La Petrochallenger Emmanuela Douyon et le directeur exécutif du réseau national de défense des droits humains, Pierre Espérance ont été entendus, ce mardi 10 décembre, par la Commission Affaires Etrangères au Congrès américain sur la situation de crise à laquelle fait face le pays et la position de l’administration Trump vis à vis d’Haiti dans ce contexte de crise.
Dans son témoignage, Emmanuela Douyon a signifié aux membres du Congrès que la crise qui prévaut en Haïti n’est pas uniquement une crise politique, mais elle est aussi sociale et économique. « Ce n’est pas un mouvement pour changer le président et le remplacer par un autre, mais plutôt une mobilisation pour exiger le changement d’un système, des réformes en profondeur et aussi pour chasser les corrompus à la tête du pays» a-t-elle confié à la rédaction de Juno7.
En outre, la représentante de Nou Pap Dòmi a témoigné sur la position des États-Unis par rapport à la crise Haïtienne, qui ne cessent d’appeler les protagonistes au dialogue. Mme Douyon a fait remarquer au Congrès que Jovenel Moïse a laissé passer le temps du dialogue. « Il avait l’opportunité d’ouvrir un dialogue avant même que l’on réclame sa démission, il ne l’a pas fait. Ce n’est pas maintenant qu’il va le faire ». « Le fait également qu’il est « impliqué » dans des actes de corruption ne lui permet pas de dialoguer avec les acteurs, il doit « dialoguer avec un juge », a-t-elle souligné.
Sur les questions relatives à la formation d’un gouvernement et l’organisation d’élections soulevées par les États-Unis, Emmanuela Douyon a expliqué au congrès américain qu’il serait « impossible » d’aller aux élections avec cette équipe ou de cohabiter avec elle. « Nous avons signifié notre refus d’une quelconque ingérence de la communauté internationale dans les affaires internes du pays. Nous leur avons dit qu’ils [les Américains] pouvaient supporter la société civile, le mouvement petrochallenge qui exigent la reddition de compte ». «Nous leur avons dit qu’ils doivent éviter de confondre cette crise à un affrontement entre deux groupes politiques. Ils doivent être conscients que leur support à Jovenel Moïse signifie un soutien à un président faisant l’objet de graves accusations de corruption ».

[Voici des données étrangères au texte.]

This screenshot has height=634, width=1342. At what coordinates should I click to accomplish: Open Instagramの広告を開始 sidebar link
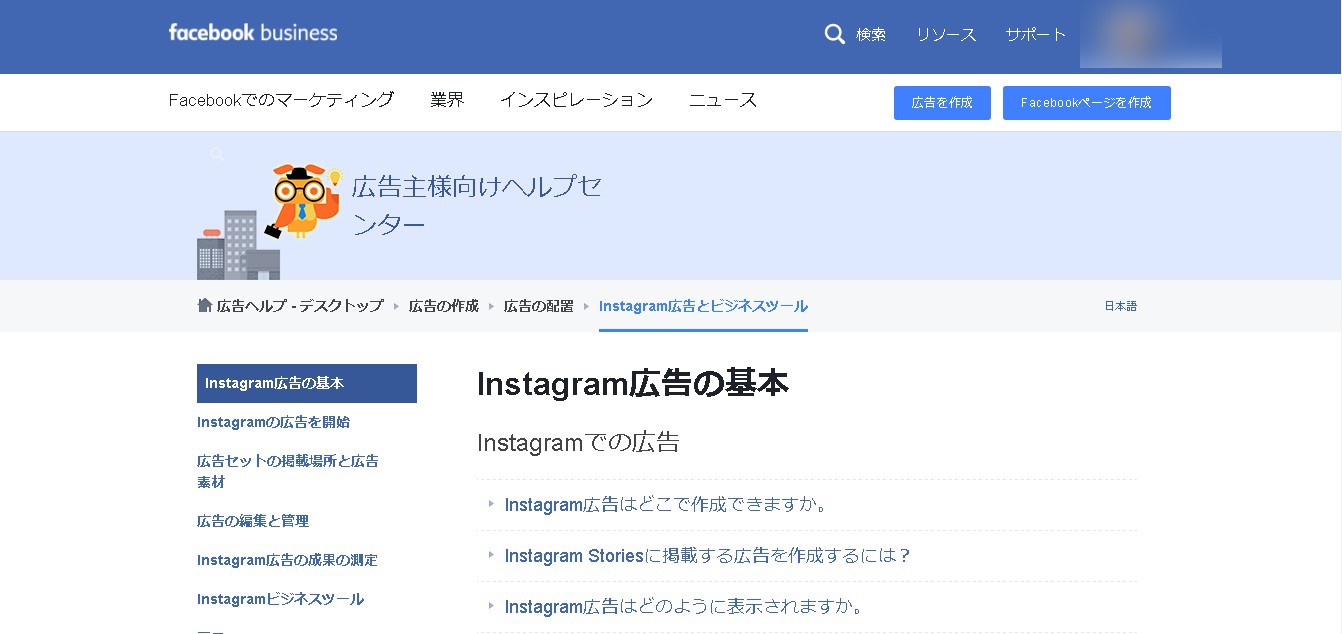point(273,422)
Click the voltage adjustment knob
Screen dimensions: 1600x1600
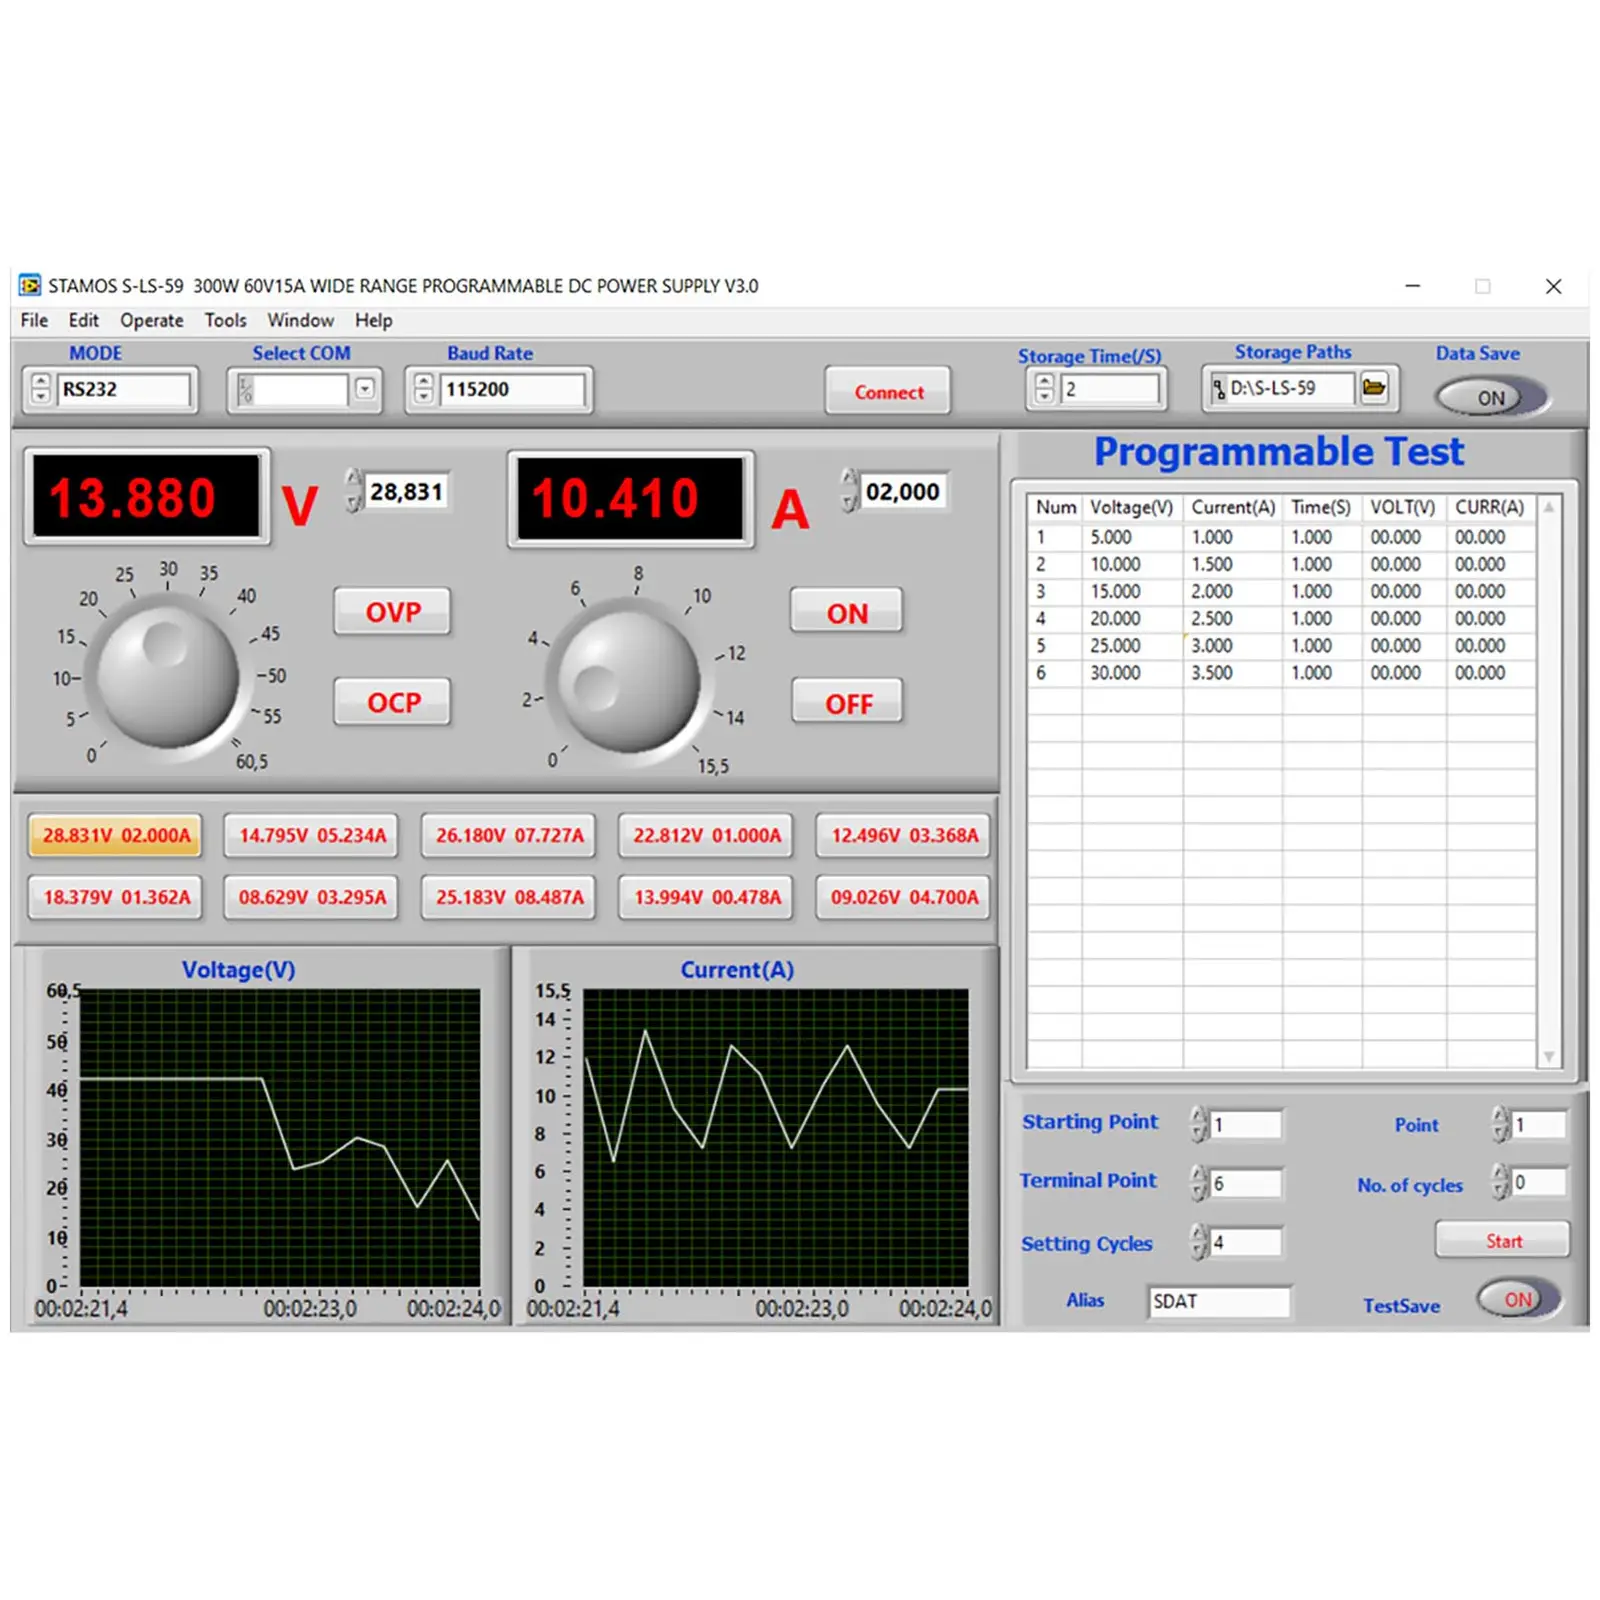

De son côté, le directeur exécutif du RNDDH Pierre Espérance a présenté un tableau sombre de la situation des droits humains en Haïti. Dans sa présentation, M. Espérance a indiqué que les cas de violations de droits humains n’ont pas cessé d’augmenter dans le pays depuis le début de la crise et des manifestations antigouvernementales. Selon Pierre Espérance, plus de 478 personnes dont 44 policiers et deux journalistes ont été tuées soit par balles ou à l’arme blanche, entre janvier et décembre 2019.
D’autre part, il a dénoncé la prolifération des gangs armés dans le pays. Ces derniers, déplore-t-il, bénéficient de la protection des autorités. L’appareil judiciaire, pour sa part, est dysfonctionnel et totalement vassalisé par le pouvoir Exécutif. « La situation des droits humains en Haïti est catastrophique. Tous les indicateurs en matière d’État de droit sont au rouge. Les droits civils, politiques, économiques, sociaux sont bafoués et l’État haïtien ne fait rien pour améliorer la situation » a déclaré Pierre Espérance.
Ce dernier a également exprimé sa préoccupation par le fait que le président Jovenel Moïse va gouverner par décret à partir de janvier 2020. Il a également dénoncé l’incapacité du président de faire voter par sa majorité au parlement une loi électorale ainsi qu’un budget.
Réagissant à cette audience sur Twitter, le ministre démissionnaire des Affaires étrangères et des Cultes a rejeté les déclarations d’Emmanuela Douyon et de Pierre Esperance du RNDDH. Pour Bocchit Edmond, ces témoignages sont « sans fondement et motivés par des considérations politiques ».